(Data extracted from a collection)
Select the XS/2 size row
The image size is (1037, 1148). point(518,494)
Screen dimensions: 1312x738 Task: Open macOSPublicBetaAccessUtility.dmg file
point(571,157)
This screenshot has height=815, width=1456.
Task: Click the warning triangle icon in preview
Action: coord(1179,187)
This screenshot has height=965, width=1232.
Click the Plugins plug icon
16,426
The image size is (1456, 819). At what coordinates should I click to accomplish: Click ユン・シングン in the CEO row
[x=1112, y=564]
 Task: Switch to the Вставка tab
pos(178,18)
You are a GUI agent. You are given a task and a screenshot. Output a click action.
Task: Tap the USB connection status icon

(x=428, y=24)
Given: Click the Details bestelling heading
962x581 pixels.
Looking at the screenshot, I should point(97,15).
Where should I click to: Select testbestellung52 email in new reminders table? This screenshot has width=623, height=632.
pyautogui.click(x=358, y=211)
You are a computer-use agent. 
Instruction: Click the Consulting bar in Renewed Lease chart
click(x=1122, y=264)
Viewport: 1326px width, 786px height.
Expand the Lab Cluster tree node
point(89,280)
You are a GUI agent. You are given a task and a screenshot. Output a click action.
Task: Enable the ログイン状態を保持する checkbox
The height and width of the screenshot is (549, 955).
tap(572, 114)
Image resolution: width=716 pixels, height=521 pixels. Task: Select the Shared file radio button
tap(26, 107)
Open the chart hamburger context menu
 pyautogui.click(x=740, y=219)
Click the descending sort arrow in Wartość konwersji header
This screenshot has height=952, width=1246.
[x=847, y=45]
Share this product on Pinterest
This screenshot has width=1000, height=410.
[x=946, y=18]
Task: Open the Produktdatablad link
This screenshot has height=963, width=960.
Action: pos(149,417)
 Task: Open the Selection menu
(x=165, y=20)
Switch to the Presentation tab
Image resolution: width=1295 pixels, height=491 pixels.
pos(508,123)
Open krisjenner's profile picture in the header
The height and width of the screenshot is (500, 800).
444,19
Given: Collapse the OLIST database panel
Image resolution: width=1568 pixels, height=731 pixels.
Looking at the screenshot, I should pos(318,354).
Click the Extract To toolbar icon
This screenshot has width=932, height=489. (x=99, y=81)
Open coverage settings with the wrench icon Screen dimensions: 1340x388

What to produce: The records above are to be written out again word for word.

Solution below:
Select the XS/2 size row
The image size is (1037, 1148). point(518,494)
Screen dimensions: 1312x738 Task: Open macOSPublicBetaAccessUtility.dmg file
point(571,157)
This screenshot has height=815, width=1456.
Task: Click the warning triangle icon in preview
Action: coord(1179,187)
This screenshot has height=965, width=1232.
Click the Plugins plug icon
16,426
The image size is (1456, 819). At what coordinates should I click to accomplish: Click ユン・シングン in the CEO row
[x=1112, y=564]
 Task: Switch to the Вставка tab
pos(178,18)
You are a GUI agent. You are given a task and a screenshot. Output a click action.
Task: Tap the USB connection status icon

(x=428, y=24)
Given: Click the Details bestelling heading
962x581 pixels.
Looking at the screenshot, I should point(97,15).
Where should I click to: Select testbestellung52 email in new reminders table? This screenshot has width=623, height=632.
pyautogui.click(x=358, y=211)
You are a computer-use agent. 
Instruction: Click the Consulting bar in Renewed Lease chart
click(x=1122, y=264)
Viewport: 1326px width, 786px height.
Expand the Lab Cluster tree node
point(89,280)
You are a GUI agent. You are given a task and a screenshot. Output a click action.
Task: Enable the ログイン状態を保持する checkbox
The height and width of the screenshot is (549, 955).
tap(572, 114)
Image resolution: width=716 pixels, height=521 pixels. Task: Select the Shared file radio button
tap(26, 107)
Open the chart hamburger context menu
 pyautogui.click(x=740, y=219)
Click the descending sort arrow in Wartość konwersji header
This screenshot has height=952, width=1246.
[x=847, y=45]
Share this product on Pinterest
This screenshot has width=1000, height=410.
[x=946, y=18]
Task: Open the Produktdatablad link
This screenshot has height=963, width=960.
Action: pos(149,417)
 Task: Open the Selection menu
(x=165, y=20)
Switch to the Presentation tab
Image resolution: width=1295 pixels, height=491 pixels.
pos(508,123)
Open krisjenner's profile picture in the header
The height and width of the screenshot is (500, 800).
444,19
Given: Collapse the OLIST database panel
Image resolution: width=1568 pixels, height=731 pixels.
Looking at the screenshot, I should pos(318,354).
Click the Extract To toolbar icon
This screenshot has width=932, height=489. (x=99, y=81)
Open coverage settings with the wrench icon Screen dimensions: 1340x388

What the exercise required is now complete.